Zdążyć przed zachodem słońca. Gdzie nie bywam ostatnio, wszyscy

Transkrypt

Zdążyć przed zachodem słońca. Gdzie nie bywam ostatnio, wszyscy
Zdążyć przed zachodem słońca.
Gdzie nie bywam ostatnio, wszyscy skarżą się na brak czasu. Każdy jest zabiegany i zajęty
łączeniem pracy z odrobiną wolnych chwil, które najczęściej pochłaniają czynności niewiele
mające wspólnego z odpoczynkiem. Tylko dzieci wydają się zawsze znaleźć porę na wszystko.
To znaczy głównie na zabawę. Maluchy rzadko kiedy się spieszą. Potrafią zatrzymać się
wszędzie, gdzie coś interesującego przykuje ich uwagę. Podziwiają spokojnie pierwsze
wiosenne kwiaty, kiedy rodzice ciągną je szybko do przedszkola, aby nie spóźnić się do pracy.

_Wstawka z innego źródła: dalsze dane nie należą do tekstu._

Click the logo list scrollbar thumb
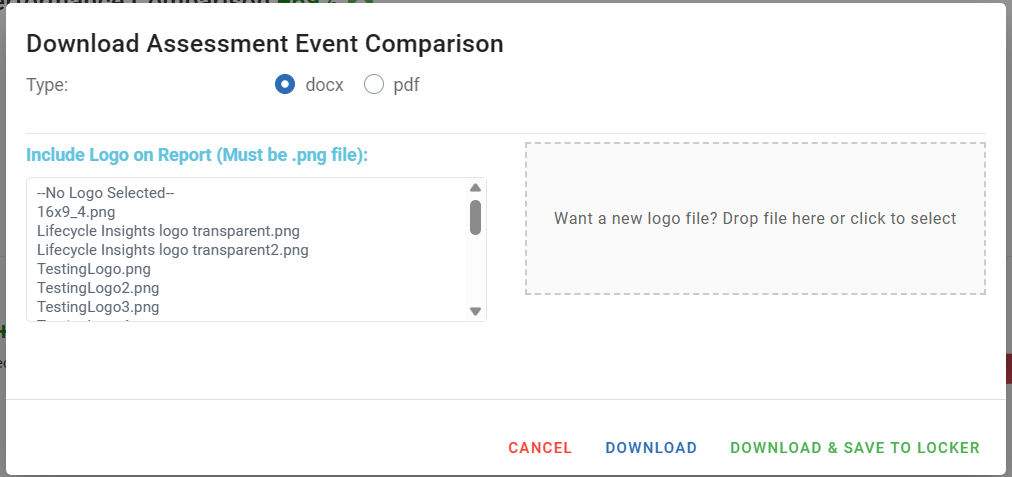This screenshot has width=1012, height=477. (476, 217)
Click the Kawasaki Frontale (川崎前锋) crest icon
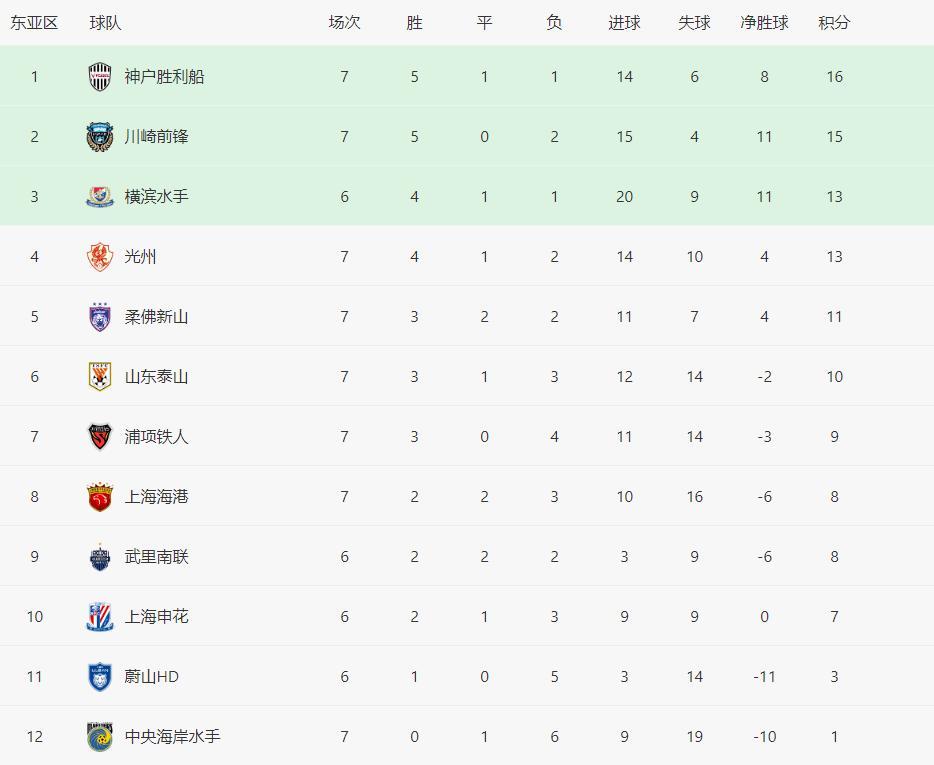The width and height of the screenshot is (934, 765). (100, 137)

Nie przejmują się czekaniem w długich korkach oglądając mijające je auta, czy obserwując
przechodniów. Dostrzegają pochłonięte zabawą zwierzęta, czy swoich rówieśników. Nie
ominą placu zabaw bez choćby pięciu minut spędzonych tam na rozrywce. Jak wiele spokoju
i cierpliwości można się nauczyć od dzieci. Dokąd tak pędzimy my dorośli? Czemu służy ten
bieg, którego mety nigdy nie osiągniemy? Przecież praca, szkoła, zakupy, wszelkie nasze
sprawunki są tylko środkiem na przetrwanie. Celem życia jest czerpanie z niego tu i teraz. Po
co nam pieniądze, sława i osiągnięcia, jeżeli nie zdążymy się nimi nacieszyć. Spróbujmy
popatrzeć chwilę na beztroską zabawę pociech aby rozkoszować się ich radością, poczuć
dumę, że zdrowo się rozwijają i zauważyć to, w czym nas naśladują. Dzieci to świetne odbicie
naszego usposobienia, wyznawanych wartości i dążeń. Warto czasem poobserwować role,
jakie odgrywają i pomysły, które odzwierciedlają naszą codzienność. Zaskakujące, ile można
dowiedzieć się o sobie samym poprzez przyglądanie się aktywności potomstwa. Warto też
dokształcić się od tych małych nauczycieli w temacie odróżniania tego, co ważne od mniej
istotnych szczegółów. Liczy się relacja, bycie razem, przeżywanie pozytywnych emocji w
rodzinie, doświadczanie wspólnej zabawy i radości. Dzieci często chcą być wysłuchane
natychmiast. Przerywają nasze pilne sprawy by przekazać nam niecierpiące zwłoki informacje
o swoich potrzebach czy uczuciach. Brudzą kolejne pary ubrania poznając nowe smaki, czy
przeżywając ciekawe przygody na podwórku. To trudne, ale jakże cenne umiejętności
odłożyć na sekundę nieustanną pogoń i patrząc w oczy malucha dowiedzieć się, co go trapi,
jaki wielki sukces dziś odniósł, skąd wzięła się czerwona plama na bluzce, lub co
spowodowało nagły atak złości. Wszystkie te niepowtarzalne chwile dzieją się na naszych
oczach. Wystarczy tylko zdążyć je dostrzec zanim miną bezpowrotnie.